## Task brief
Can you write out these entries again, substituting "Task Manager" for "Server Manager" and leaving everything else unchanged?

Part of a data file:
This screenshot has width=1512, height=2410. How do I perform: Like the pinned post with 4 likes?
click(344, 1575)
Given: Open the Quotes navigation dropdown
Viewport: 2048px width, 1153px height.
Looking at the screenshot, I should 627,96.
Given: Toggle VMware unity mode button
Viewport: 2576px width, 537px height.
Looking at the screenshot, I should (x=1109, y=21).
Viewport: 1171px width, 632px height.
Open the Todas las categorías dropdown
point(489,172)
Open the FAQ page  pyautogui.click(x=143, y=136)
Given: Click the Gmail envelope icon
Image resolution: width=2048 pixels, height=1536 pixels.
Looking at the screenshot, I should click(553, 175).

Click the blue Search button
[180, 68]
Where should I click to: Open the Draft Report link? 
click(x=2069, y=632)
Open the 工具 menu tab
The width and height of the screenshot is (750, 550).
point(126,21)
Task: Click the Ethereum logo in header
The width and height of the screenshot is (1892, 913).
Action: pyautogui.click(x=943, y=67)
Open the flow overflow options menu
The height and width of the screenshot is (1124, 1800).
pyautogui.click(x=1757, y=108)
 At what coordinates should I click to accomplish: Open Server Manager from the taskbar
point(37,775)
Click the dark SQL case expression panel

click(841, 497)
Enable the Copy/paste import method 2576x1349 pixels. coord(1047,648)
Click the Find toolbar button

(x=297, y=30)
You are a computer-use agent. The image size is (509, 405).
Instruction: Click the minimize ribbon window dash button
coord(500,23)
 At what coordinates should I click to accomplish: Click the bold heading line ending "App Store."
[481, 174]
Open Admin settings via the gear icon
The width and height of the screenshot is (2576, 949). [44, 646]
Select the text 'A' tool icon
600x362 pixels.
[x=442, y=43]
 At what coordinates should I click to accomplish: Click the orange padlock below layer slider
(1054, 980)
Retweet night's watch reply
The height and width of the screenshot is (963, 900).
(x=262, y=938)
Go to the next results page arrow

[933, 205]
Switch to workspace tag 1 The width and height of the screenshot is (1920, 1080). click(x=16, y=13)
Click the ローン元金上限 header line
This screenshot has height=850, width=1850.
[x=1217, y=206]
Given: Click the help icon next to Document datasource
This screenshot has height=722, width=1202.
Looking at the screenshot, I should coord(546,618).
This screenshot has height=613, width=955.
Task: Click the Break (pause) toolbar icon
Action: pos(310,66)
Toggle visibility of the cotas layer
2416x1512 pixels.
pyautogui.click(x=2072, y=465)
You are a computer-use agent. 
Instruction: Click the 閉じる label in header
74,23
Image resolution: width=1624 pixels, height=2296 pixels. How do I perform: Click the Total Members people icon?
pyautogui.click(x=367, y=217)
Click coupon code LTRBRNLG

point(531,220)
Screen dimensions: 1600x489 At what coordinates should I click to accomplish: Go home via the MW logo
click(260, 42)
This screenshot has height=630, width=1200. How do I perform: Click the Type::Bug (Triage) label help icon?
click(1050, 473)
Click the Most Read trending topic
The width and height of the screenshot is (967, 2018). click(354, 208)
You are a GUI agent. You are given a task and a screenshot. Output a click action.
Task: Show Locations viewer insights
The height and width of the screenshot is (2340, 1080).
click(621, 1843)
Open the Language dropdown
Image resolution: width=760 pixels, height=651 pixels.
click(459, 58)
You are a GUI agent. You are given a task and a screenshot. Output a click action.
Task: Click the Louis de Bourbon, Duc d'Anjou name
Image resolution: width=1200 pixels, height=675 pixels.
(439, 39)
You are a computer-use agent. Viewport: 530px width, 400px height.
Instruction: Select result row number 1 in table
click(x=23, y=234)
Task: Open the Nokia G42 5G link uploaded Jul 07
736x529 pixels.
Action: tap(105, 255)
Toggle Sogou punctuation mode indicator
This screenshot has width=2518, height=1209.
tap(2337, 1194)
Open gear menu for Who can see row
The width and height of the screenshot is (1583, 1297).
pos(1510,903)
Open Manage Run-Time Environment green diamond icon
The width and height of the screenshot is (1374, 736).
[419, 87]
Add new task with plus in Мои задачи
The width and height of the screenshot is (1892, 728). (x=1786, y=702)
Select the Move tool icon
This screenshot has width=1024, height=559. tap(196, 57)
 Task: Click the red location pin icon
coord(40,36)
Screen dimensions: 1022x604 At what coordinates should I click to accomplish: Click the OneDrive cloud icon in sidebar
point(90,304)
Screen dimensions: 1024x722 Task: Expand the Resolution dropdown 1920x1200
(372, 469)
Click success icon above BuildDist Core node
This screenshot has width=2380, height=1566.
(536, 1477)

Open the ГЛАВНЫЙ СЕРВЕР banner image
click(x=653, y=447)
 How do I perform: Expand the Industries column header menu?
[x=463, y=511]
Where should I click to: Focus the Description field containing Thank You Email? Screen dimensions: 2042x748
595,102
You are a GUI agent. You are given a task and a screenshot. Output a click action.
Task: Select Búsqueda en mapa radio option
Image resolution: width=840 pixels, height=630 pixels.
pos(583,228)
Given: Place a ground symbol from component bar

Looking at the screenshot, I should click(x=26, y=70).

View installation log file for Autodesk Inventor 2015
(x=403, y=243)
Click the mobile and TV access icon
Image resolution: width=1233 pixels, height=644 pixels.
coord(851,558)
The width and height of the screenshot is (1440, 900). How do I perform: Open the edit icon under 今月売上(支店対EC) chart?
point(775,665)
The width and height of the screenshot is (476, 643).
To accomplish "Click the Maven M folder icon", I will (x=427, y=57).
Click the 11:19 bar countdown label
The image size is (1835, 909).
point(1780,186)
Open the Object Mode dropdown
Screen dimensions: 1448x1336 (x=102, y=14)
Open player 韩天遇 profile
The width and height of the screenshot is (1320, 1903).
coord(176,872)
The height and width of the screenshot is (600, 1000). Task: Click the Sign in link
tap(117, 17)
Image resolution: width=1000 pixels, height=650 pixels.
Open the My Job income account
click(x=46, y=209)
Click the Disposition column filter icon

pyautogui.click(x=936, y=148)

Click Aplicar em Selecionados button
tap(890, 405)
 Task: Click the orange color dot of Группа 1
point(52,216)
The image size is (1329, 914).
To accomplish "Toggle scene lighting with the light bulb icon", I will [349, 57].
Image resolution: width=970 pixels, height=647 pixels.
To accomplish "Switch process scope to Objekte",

## Solution to the exercise
This screenshot has width=1512, height=2410. How do I perform: Like the pinned post with 4 likes?
click(344, 1575)
Given: Open the Quotes navigation dropdown
Viewport: 2048px width, 1153px height.
Looking at the screenshot, I should 627,96.
Given: Toggle VMware unity mode button
Viewport: 2576px width, 537px height.
Looking at the screenshot, I should (x=1109, y=21).
Viewport: 1171px width, 632px height.
Open the Todas las categorías dropdown
point(489,172)
Open the FAQ page  pyautogui.click(x=143, y=136)
Given: Click the Gmail envelope icon
Image resolution: width=2048 pixels, height=1536 pixels.
Looking at the screenshot, I should click(553, 175).

Click the blue Search button
[180, 68]
Where should I click to: Open the Draft Report link? 
click(x=2069, y=632)
Open the 工具 menu tab
The width and height of the screenshot is (750, 550).
point(126,21)
Task: Click the Ethereum logo in header
The width and height of the screenshot is (1892, 913).
Action: pyautogui.click(x=943, y=67)
Open the flow overflow options menu
The height and width of the screenshot is (1124, 1800).
pyautogui.click(x=1757, y=108)
 At what coordinates should I click to accomplish: Open Task Manager from the taskbar
point(37,775)
Click the dark SQL case expression panel

click(841, 497)
Enable the Copy/paste import method 2576x1349 pixels. coord(1047,648)
Click the Find toolbar button

(x=297, y=30)
You are a computer-use agent. The image size is (509, 405).
Instruction: Click the minimize ribbon window dash button
coord(500,23)
 At what coordinates should I click to accomplish: Click the bold heading line ending "App Store."
[481, 174]
Open Admin settings via the gear icon
The width and height of the screenshot is (2576, 949). [44, 646]
Select the text 'A' tool icon
600x362 pixels.
[x=442, y=43]
 At what coordinates should I click to accomplish: Click the orange padlock below layer slider
(1054, 980)
Retweet night's watch reply
The height and width of the screenshot is (963, 900).
(x=262, y=938)
Go to the next results page arrow

[933, 205]
Switch to workspace tag 1 The width and height of the screenshot is (1920, 1080). click(x=16, y=13)
Click the ローン元金上限 header line
This screenshot has height=850, width=1850.
[x=1217, y=206]
Given: Click the help icon next to Document datasource
This screenshot has height=722, width=1202.
Looking at the screenshot, I should coord(546,618).
This screenshot has height=613, width=955.
Task: Click the Break (pause) toolbar icon
Action: pos(310,66)
Toggle visibility of the cotas layer
2416x1512 pixels.
pyautogui.click(x=2072, y=465)
You are a computer-use agent. 
Instruction: Click the 閉じる label in header
74,23
Image resolution: width=1624 pixels, height=2296 pixels. How do I perform: Click the Total Members people icon?
pyautogui.click(x=367, y=217)
Click coupon code LTRBRNLG

point(531,220)
Screen dimensions: 1600x489 At what coordinates should I click to accomplish: Go home via the MW logo
click(260, 42)
This screenshot has height=630, width=1200. How do I perform: Click the Type::Bug (Triage) label help icon?
click(1050, 473)
Click the Most Read trending topic
The width and height of the screenshot is (967, 2018). click(354, 208)
You are a GUI agent. You are given a task and a screenshot. Output a click action.
Task: Show Locations viewer insights
The height and width of the screenshot is (2340, 1080).
click(621, 1843)
Open the Language dropdown
Image resolution: width=760 pixels, height=651 pixels.
click(459, 58)
You are a GUI agent. You are given a task and a screenshot. Output a click action.
Task: Click the Louis de Bourbon, Duc d'Anjou name
Image resolution: width=1200 pixels, height=675 pixels.
(439, 39)
You are a computer-use agent. Viewport: 530px width, 400px height.
Instruction: Select result row number 1 in table
click(x=23, y=234)
Task: Open the Nokia G42 5G link uploaded Jul 07
736x529 pixels.
Action: tap(105, 255)
Toggle Sogou punctuation mode indicator
This screenshot has width=2518, height=1209.
tap(2337, 1194)
Open gear menu for Who can see row
The width and height of the screenshot is (1583, 1297).
pos(1510,903)
Open Manage Run-Time Environment green diamond icon
The width and height of the screenshot is (1374, 736).
[419, 87]
Add new task with plus in Мои задачи
The width and height of the screenshot is (1892, 728). (x=1786, y=702)
Select the Move tool icon
This screenshot has width=1024, height=559. tap(196, 57)
 Task: Click the red location pin icon
coord(40,36)
Screen dimensions: 1022x604 At what coordinates should I click to accomplish: Click the OneDrive cloud icon in sidebar
point(90,304)
Screen dimensions: 1024x722 Task: Expand the Resolution dropdown 1920x1200
(372, 469)
Click success icon above BuildDist Core node
This screenshot has width=2380, height=1566.
(536, 1477)

Open the ГЛАВНЫЙ СЕРВЕР banner image
click(x=653, y=447)
 How do I perform: Expand the Industries column header menu?
[x=463, y=511]
Where should I click to: Focus the Description field containing Thank You Email? Screen dimensions: 2042x748
595,102
You are a GUI agent. You are given a task and a screenshot. Output a click action.
Task: Select Búsqueda en mapa radio option
Image resolution: width=840 pixels, height=630 pixels.
pos(583,228)
Given: Place a ground symbol from component bar

Looking at the screenshot, I should click(x=26, y=70).

View installation log file for Autodesk Inventor 2015
(x=403, y=243)
Click the mobile and TV access icon
Image resolution: width=1233 pixels, height=644 pixels.
coord(851,558)
The width and height of the screenshot is (1440, 900). How do I perform: Open the edit icon under 今月売上(支店対EC) chart?
point(775,665)
The width and height of the screenshot is (476, 643).
To accomplish "Click the Maven M folder icon", I will (x=427, y=57).
Click the 11:19 bar countdown label
The image size is (1835, 909).
point(1780,186)
Open the Object Mode dropdown
Screen dimensions: 1448x1336 (x=102, y=14)
Open player 韩天遇 profile
The width and height of the screenshot is (1320, 1903).
coord(176,872)
The height and width of the screenshot is (600, 1000). Task: Click the Sign in link
tap(117, 17)
Image resolution: width=1000 pixels, height=650 pixels.
Open the My Job income account
click(x=46, y=209)
Click the Disposition column filter icon

pyautogui.click(x=936, y=148)

Click Aplicar em Selecionados button
tap(890, 405)
 Task: Click the orange color dot of Группа 1
point(52,216)
The image size is (1329, 914).
To accomplish "Toggle scene lighting with the light bulb icon", I will [349, 57].
Image resolution: width=970 pixels, height=647 pixels.
To accomplish "Switch process scope to Objekte",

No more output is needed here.